Here it may be important to note that the patient is right handed and has congenital Marcus Gunn Jaw-winking Ptosis (MGP) affecting her right eye. MGP is synkinetic disorder wherein there is an aberrant connection of the motor branches of the trigeminal nerve and oculomotor nerve. Essentially during movements of the jaw, the upper eyelid opens wider causing a reverse wink in one (generally) or both eyes.(1)

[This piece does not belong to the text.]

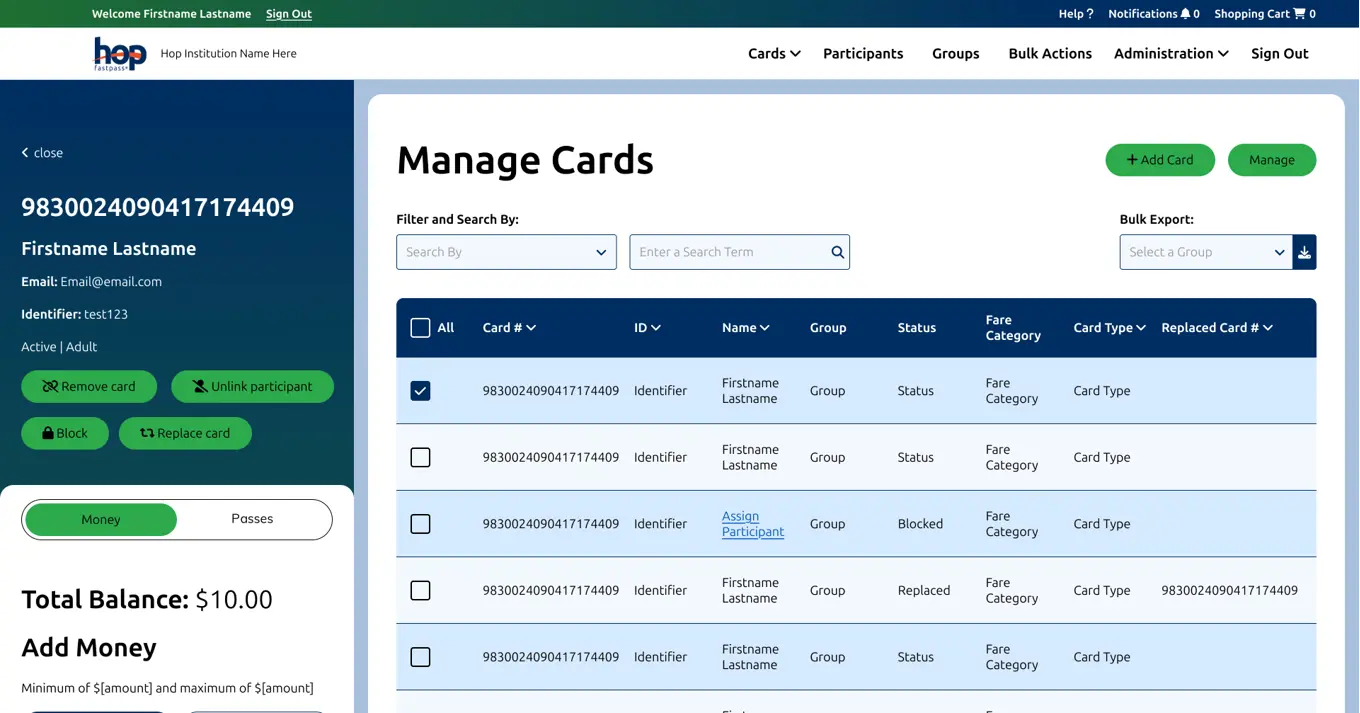1360x713 pixels.
Task: Click the Enter a Search Term field
Action: (728, 252)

I proceeded to investigate eye and motor pattern weakness asking her to read a sentence forward (strong), backward (well read and strong), to walk forward (strong), and backward (strong). Direct eye movement however produced more interesting results with left (strong), up (strong), down (strong), and right (weak). I suggested that she 'TMR' her eye movements looking to her left roughly 30 times with rest intervals when she felt necessary. After treatment of eye movement with TMR we retested eye movement to the right (strong), the shoulder without contact from the front, and behind with her eyes both open and closed (strong), and I once again asked a 'first thought question' regarding trust, empowerment, and autonomy. Her response to the 'first thought question' was quite literally... "ummmm..." I then suggested that the patient retest some previously pain provoking range of motion which produced no adverse sensation. Results of palpation of the area were a bit more interesting. The tissue remained more rigid and full when compared bilaterally but much to her surprise her pain rating was 0/10. I then asked the patient to check cervical AROM. All were WNL with the exception of right rotation which stopped at roughly 45 degrees. I asked the patient to check right rotation AROM again. This second test stopped well over 70 degrees of rotation again causing a rather shocked response from the patient. She had thought she was at full AROM the first time and couldn't remember having greater AROM in right cervical rotation.

Post-treatment, over coffee, the patient suddenly became quite animated mentioning that in years past she had always carried self protection implements (e.g. pepper spray) in her right hand whenever in public alone. We agreed that this may be correlated with her hyper awareness, dysfunction, and pain. Approximately 24 hours later I received a message from the patient reporting that she had gone rock climbing later that evening without any pain or dysfunction and that the treatment had held through to the time of the message.

It is here that must challenge the notion of 'energy' medicine or work. If pain, sensation, and even emotion are subjective outputs from the brain to external and internal stimuli, it would appear that each of these tests and interactions, while very real, have little to do with 'energy' and are largely, if not entirely, based in the human nervous system. "Any sufficiently advanced technology is indistinguishable from magic"- Arthur C. Clarke -"Magic is just science we don't understand yet"- Jane Foster from Marvel's Thor attempting to quote Arthur C. Clarke. When we evaluate the mechanisms of our treatments, as well as the bewilderment that our patients and we ourselves might sometimes express at their efficacy, it may be wise to keep the notions expressed by Arthur C. Clarke and, perhaps more easily understood, Jane, in mind.